Seated Row: 15 @ 35 lbs x2
Seated Arm Curl: 12 @ 30lbs; 20 @ 20 lbs
Elastic Curl with Twist: 15 w/green band x2
Wide Arm Elastic Curl: 15 w/green band
Push Up (Wide Hand): 14; 12
Seated Back Extension: 20 @ 60 lbs; 15 @ 70 lbs
Elastic Front Raise: 15 w/green band
Seated Leg Press: 20 @ 55 lbs; 20 @ 60 lbs
Adductor: 20 @ 50 lbs; 20 @ 110 lbs
Horizontal Calf Raise: 20 @ 30 lbs
Ball Crunch: 20
Crunch w/Legs In: 20
Reverse Crunch: 20
Bicycle Maneuver: 15
Ball Side Oblique Crunch: 15
Bridge with Legs Down: 10 seconds
Bridge with Heel Lifts: 10 each side
Bridge with Leg Raise: 10 seconds each side
Some moron at the gym who apparently didn't want to do his or her job entered all my reps as "9" into the database. Good thing I have an awesome memory and can pretty much remember what I *actually* did on Thursday night. Irritating.
Also, I've decided that I think I could do more push-ups if my wrists didn't hurt so bad while doing them. I have tendinitis in my right wrist and it just aches after about 6 push-ups. Any suggestions on how to take some of the strain off my wrist?
I added the Bridges to the end of my workout. I like Bridges.
Feb 26
Rest Day...although we did walk the mile round-trip to the grocery store.
Feb 27
Another rest day. I thought about doing some yoga but decided not to do something unusual the day before a race. However, I did spend over two hours dusting, scrubbing, and vacuuming surfaces in the house. I wouldn't say that was usual behavior...
Feb 28
Race day! And what a day it was. 3.1 miles of laying it all out there.
Total running mileage: 12.6
Sure, it's not the 20.5 I was expecting, but I'll take it. I'll definitely take it.
Also, I know it's only Monday but I'm expecting the week to just get better from here. I mean, a PR, a medal, AND I won Erica's One More Mile giveaway! I asked for this:
I promise to wear it on a Monday night group run. Those running snobs can laugh all they want.
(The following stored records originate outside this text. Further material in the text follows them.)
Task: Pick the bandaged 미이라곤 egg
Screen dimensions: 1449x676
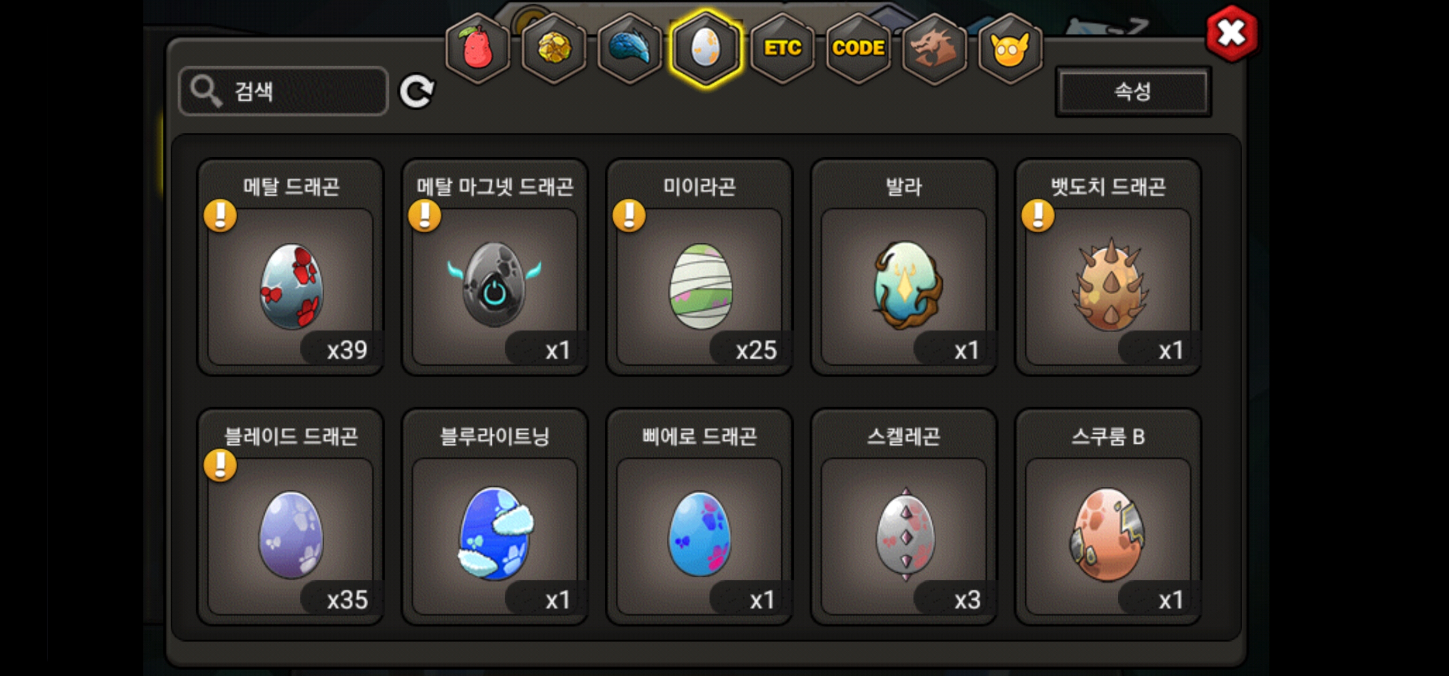Action: pos(699,267)
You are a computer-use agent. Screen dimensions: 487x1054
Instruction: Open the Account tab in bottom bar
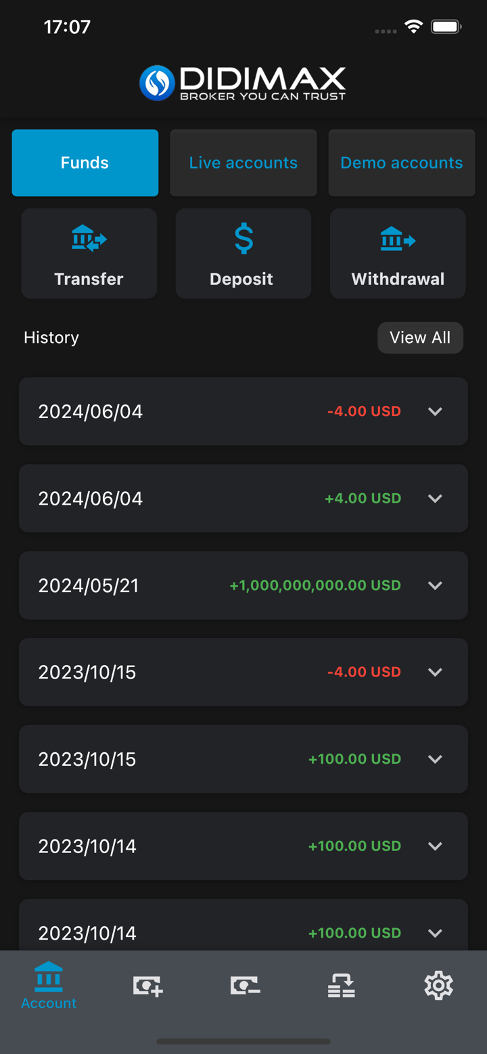pos(49,986)
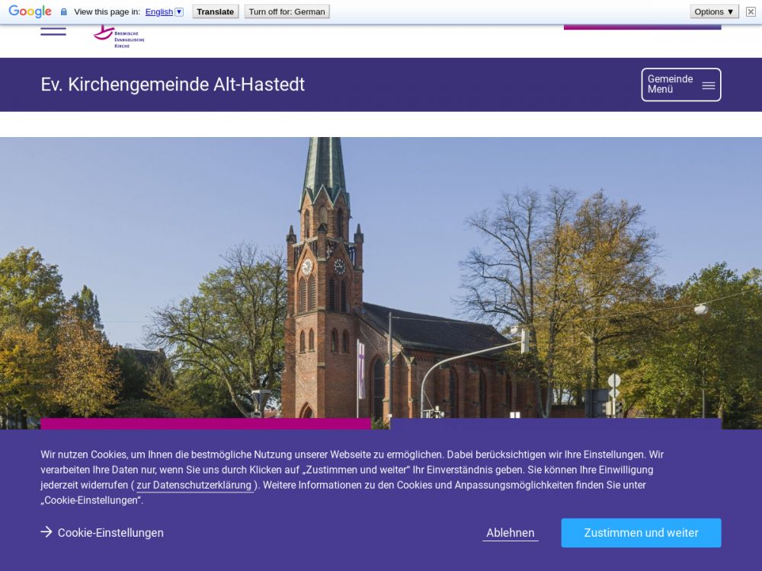Follow the zur Datenschutzerklärung link
This screenshot has height=571, width=762.
point(194,485)
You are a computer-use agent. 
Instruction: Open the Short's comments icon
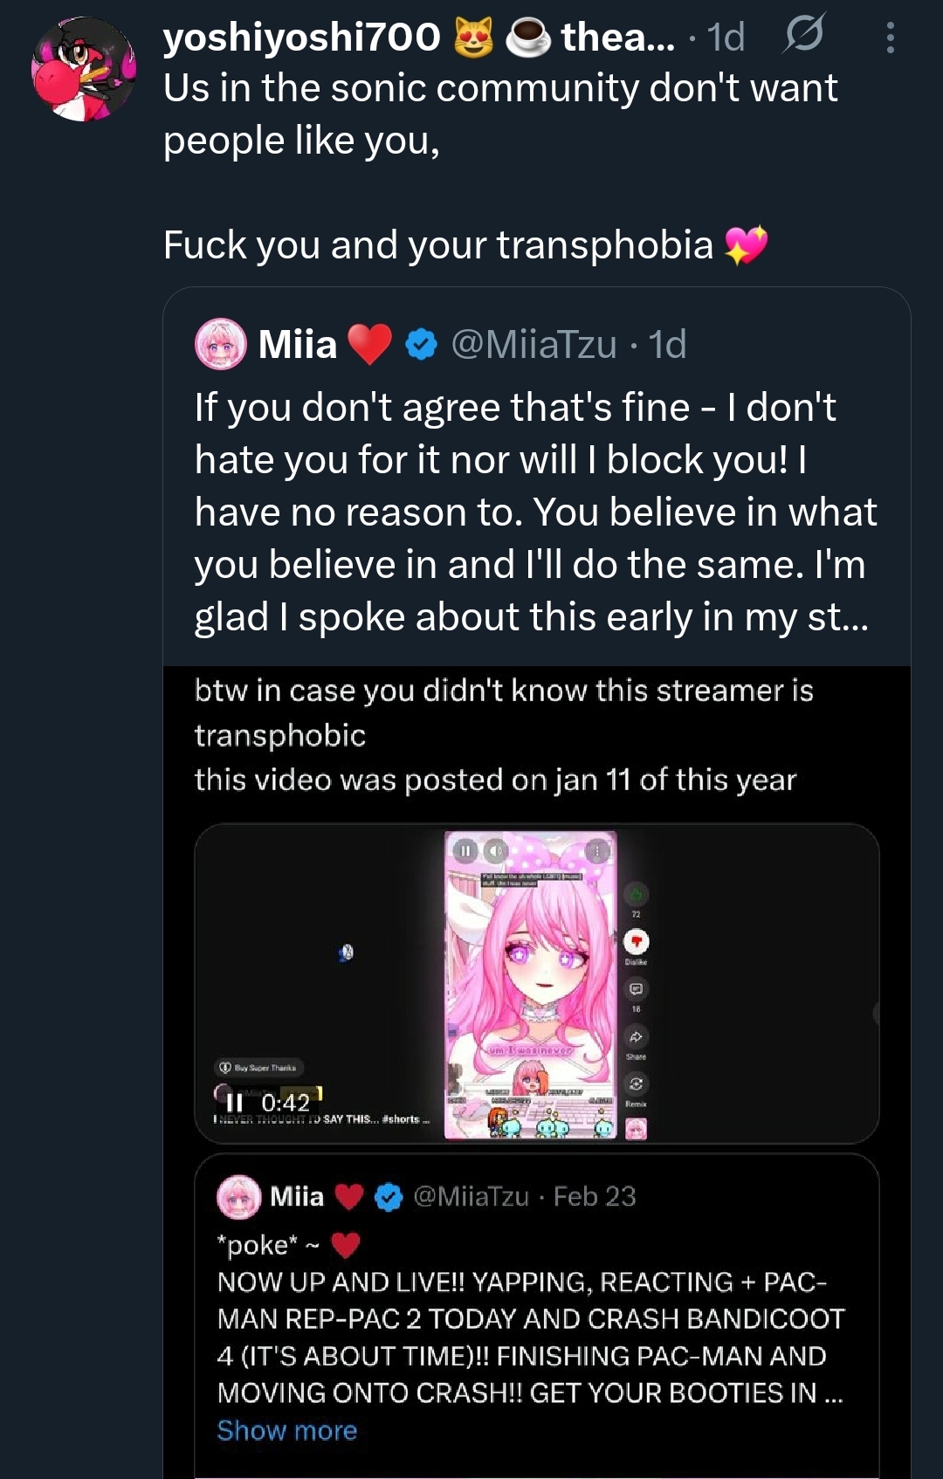point(636,989)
I don't care :-)
6 comments:
sounds like a great week! congrats on the win!
erin!!! congrats!!!!!!! you had an awesome race and i loved your photos. you got some great ones!!!!!!
also-- LOVE that shirt. great week and have a good one going forward :) momentum!!
That is an awesome shirt. Love it! Have you thought about seeing a trainer about your shin? That pain is so awful.
I love that t-shirt! :D Wrist issues, my only suggestion is wrapping it up before pushups. That might help it be a tad more stable and able to take the pressure.
Love that shirt! So cute!
The new shirt is so cute!
LOL, you would LOVE to see my in class - no rhythm at all! But also, no shame ;)
I am struggling with my crunch form on the exercise ball. Should my legs be at 90 degrees to the floor, and just the small of my back on the ball (well, plus my back)? I am doing them with flys (handweights... I mean) and I am not feeling it.